== DIRECTIONS ==
[1] In the editing blog below, which chapter does the writer name as their favorite?
[2] Carry on the editing blog below, starting right after its final sentence.
::: PAGE TEXT
Or just plain wrong…

My ambiguous moment in Chapter Six managed to evade capture for an entire afternoon. I’d just finished rewriting a scene and was feeling chuffed about how well it eliminated a small plot hole.

A family member, also known as Beta Listener #1 (BL#1) just happened to ask how I was going.

Me: Have you got time to let me read out a half page? I’ve been staring at it for too long and need to know how it sounds.

BL#1: Yeah sure, go for it.

Me: [reading] blah blah blah … she’d called into the tenement for the fifth day in a row, only to find his room occupied by four skinny children and a dilapidated aunt—

BL#1: Wait wait wait! Four skinny?

Me: What?

BL#1: FOREskinny

Me: [winces, frantically deletes, rewrites] Five skinny children …

The Joys of Rewriting.

Blogging the Editing Day #6

Chapter Five was my favourite chapter from the start. I would happily rewrite my entire novel to make it work. Fortunately I don’t need to because I already did it three years ago. Back then, it was the absolute standout chapter, but when read in context with all that followed, it felt like it didn’t belong. I made a weak attempt at forcing it to fit; but in the end, each of my little patches were obviously just patches. If I couldn’t fool myself into believing they belonged, then how could I fool my reader?

At the time, I already knew about William Faulkner’s wise words: “Kill your darlings”. Easy when you say it quickly. Not so easy when you’re unsure of which darling to kill.

After a week of contemplation and angst, I realised that the problem was not with Chapter Five. It was, in fact, with Chapters Six to Thirty. In contrast, One to Four, needed a minor rewrite. Five shone. The rest were highly polished waffle, written several years before, when I’d yet to learn the difference between a first draft and a second.

Thus began what was rapidly becoming a habit. Another major rewrite.

Yep, I’d completely rewritten this novel more than once. This was attempt Number Three. Now it’s behind me, I can happily say, I have no regrets. My novel ended up with a narrower focus which gave me room enough to explore its major themes in a believable manner. Chapter Five is no longer just fun and edgy, but now foreshadows later events, develops character, progresses plot, reinforces world-building and ends with an unpredictable logical twist.

It’s still my favourite chapter. Better still, it fits.

The rewriting process turned out to be a bonus, allowing me to identify which sub-plots were working, which characters were necessary, and which weren’t. As a result, a few more darlings were sent to the gallows. C’est la vie.

Internal Inconsistency, Layering and Situational Irony

Blogging The Editing Day #5

In the end, Chapter Four needed more de-clunking than anticipated. Being an early chapter, I also had to make sure the fantastical elements had been set up well enough for the current happenings to make sense.

The next step had me wondering if my changes had created internal inconsistencies. I had the big picture sorted, but what about the little ones? For example, did rearranging the order of those paragraphs lead to a character stubbing out her cigar before she lit it? Did my hero’s strange behaviour still make sense, or had I unwittingly deleted her motivations?
::::::
::: STORED DATA
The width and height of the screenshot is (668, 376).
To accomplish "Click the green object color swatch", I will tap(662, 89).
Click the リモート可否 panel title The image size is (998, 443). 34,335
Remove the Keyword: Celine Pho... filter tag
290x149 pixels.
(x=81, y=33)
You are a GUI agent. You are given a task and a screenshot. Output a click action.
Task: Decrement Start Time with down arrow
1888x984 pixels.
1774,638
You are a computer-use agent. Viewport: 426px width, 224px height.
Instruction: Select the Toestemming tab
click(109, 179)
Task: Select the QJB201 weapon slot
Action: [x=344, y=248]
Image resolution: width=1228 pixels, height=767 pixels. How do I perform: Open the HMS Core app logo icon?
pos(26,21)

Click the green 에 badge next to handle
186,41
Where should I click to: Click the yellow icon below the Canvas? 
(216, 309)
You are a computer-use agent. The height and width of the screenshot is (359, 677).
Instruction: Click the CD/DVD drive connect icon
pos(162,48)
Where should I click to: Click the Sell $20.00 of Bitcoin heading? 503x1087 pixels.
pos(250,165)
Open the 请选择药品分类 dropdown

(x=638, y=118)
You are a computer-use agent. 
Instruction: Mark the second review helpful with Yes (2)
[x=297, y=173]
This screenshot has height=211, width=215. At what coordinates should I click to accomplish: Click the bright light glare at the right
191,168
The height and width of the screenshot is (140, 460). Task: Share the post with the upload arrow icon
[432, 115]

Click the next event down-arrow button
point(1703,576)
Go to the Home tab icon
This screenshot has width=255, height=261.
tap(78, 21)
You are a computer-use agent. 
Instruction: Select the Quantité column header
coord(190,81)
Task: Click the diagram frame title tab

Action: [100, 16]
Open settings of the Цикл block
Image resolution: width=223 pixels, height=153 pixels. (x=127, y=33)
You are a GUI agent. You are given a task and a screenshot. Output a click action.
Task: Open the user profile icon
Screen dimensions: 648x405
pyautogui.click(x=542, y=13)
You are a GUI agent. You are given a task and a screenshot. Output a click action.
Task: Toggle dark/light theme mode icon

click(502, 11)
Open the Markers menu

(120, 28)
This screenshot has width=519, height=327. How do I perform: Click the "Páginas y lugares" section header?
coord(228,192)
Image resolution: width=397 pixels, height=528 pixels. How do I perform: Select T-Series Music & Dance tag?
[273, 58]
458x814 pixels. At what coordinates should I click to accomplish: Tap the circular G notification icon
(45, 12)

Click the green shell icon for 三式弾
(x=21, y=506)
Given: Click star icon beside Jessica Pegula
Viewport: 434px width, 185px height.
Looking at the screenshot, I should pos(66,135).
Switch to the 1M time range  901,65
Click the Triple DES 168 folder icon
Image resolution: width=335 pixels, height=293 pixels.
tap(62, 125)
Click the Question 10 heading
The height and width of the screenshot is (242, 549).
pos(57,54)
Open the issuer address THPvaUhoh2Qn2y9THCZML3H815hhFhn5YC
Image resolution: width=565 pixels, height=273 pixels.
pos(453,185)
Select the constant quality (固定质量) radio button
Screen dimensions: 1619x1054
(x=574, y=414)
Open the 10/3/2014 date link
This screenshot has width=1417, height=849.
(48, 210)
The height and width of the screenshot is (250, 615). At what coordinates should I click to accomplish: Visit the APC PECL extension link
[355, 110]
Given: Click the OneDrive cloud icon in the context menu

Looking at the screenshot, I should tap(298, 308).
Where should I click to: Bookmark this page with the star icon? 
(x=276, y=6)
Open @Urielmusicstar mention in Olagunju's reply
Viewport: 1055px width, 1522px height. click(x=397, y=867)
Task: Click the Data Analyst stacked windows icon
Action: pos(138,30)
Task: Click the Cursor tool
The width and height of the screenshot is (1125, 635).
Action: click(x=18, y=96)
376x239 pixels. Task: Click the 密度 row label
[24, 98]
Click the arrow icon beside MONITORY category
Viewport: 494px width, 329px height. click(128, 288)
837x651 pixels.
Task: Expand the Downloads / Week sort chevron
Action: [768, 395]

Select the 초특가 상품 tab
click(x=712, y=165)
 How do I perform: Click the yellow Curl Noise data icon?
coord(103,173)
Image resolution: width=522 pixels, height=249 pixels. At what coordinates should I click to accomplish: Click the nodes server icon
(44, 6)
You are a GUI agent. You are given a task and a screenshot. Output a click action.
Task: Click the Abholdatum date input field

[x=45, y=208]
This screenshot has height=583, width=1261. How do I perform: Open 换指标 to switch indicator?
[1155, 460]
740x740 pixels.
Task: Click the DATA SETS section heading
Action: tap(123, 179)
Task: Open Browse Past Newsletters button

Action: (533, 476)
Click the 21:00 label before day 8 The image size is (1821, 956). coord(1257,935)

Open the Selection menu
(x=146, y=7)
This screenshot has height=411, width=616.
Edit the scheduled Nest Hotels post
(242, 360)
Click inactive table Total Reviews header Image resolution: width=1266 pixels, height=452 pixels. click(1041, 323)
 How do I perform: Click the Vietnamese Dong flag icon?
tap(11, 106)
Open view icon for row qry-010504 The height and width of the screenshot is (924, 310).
::::::
== RESPONSES FOR EACH TASK ==
[1] Chapter Five.

[2]
All seemed fine, until it occurred to me that while I’d been focussing on plot, character and world-building, I’d neglected a perfect opportunity to ramp up the scene’s emotion with a touch of situational irony. Not only would it look cool, but it would also help the reader feel my hero’s outrage and disappointment.

Fortunately, it didn’t take much to fit it in. It was as if my subconscious had set it up from the start, but the part of me that’s supposed to be awake took a few months longer to figure it out.

This is something that happens a lot when I’m editing. There are so many things that need to be fixed: character, plot, sub-plots, dialogue, setting, world-building. Unless you’ve been writing for many years, it’s not going to happen in one go. An important touch such as irony can sneak up on you like an afterthought.

In contrast, when reading a well-written book, it feels as if those elements were sorted from the start. Now I wonder how many had been added over time, in much the same way as layers are added to a painting.

Choices, Action, Emotions and The Hero’s Journey

Blogging the Editing: Day #4

5th January 2018

I’m still tweaking the second half of Chapter Four which was overwritten in parts and underwritten in others. I needed a ruthless eye to catch it all, but warning signs appeared in the form of a character thinking about what to do next, choosing from a couple of alternatives, and then going ahead with the best option. This strategy assumes the reader won’t be wanting to take part in the novel, and is another form of telling instead of showing.

Having said that, it’s good that characters have choices open to them because that helps to prevent predictability. However, this is Chapter Four, not Chapter One. By now, my readers know my characters’ motivations, and have a reasonably good understanding of the novel’s world-building. In other words, if they’re paying attention, they can already see there are choices available. If they can’t, then perhaps they’re happy enough go with the flow. Or perhaps those opening chapters are still in need of a bit more editing.

Conclusion: If the writer spells out choices step-by-step before anything happens, where is the mystery?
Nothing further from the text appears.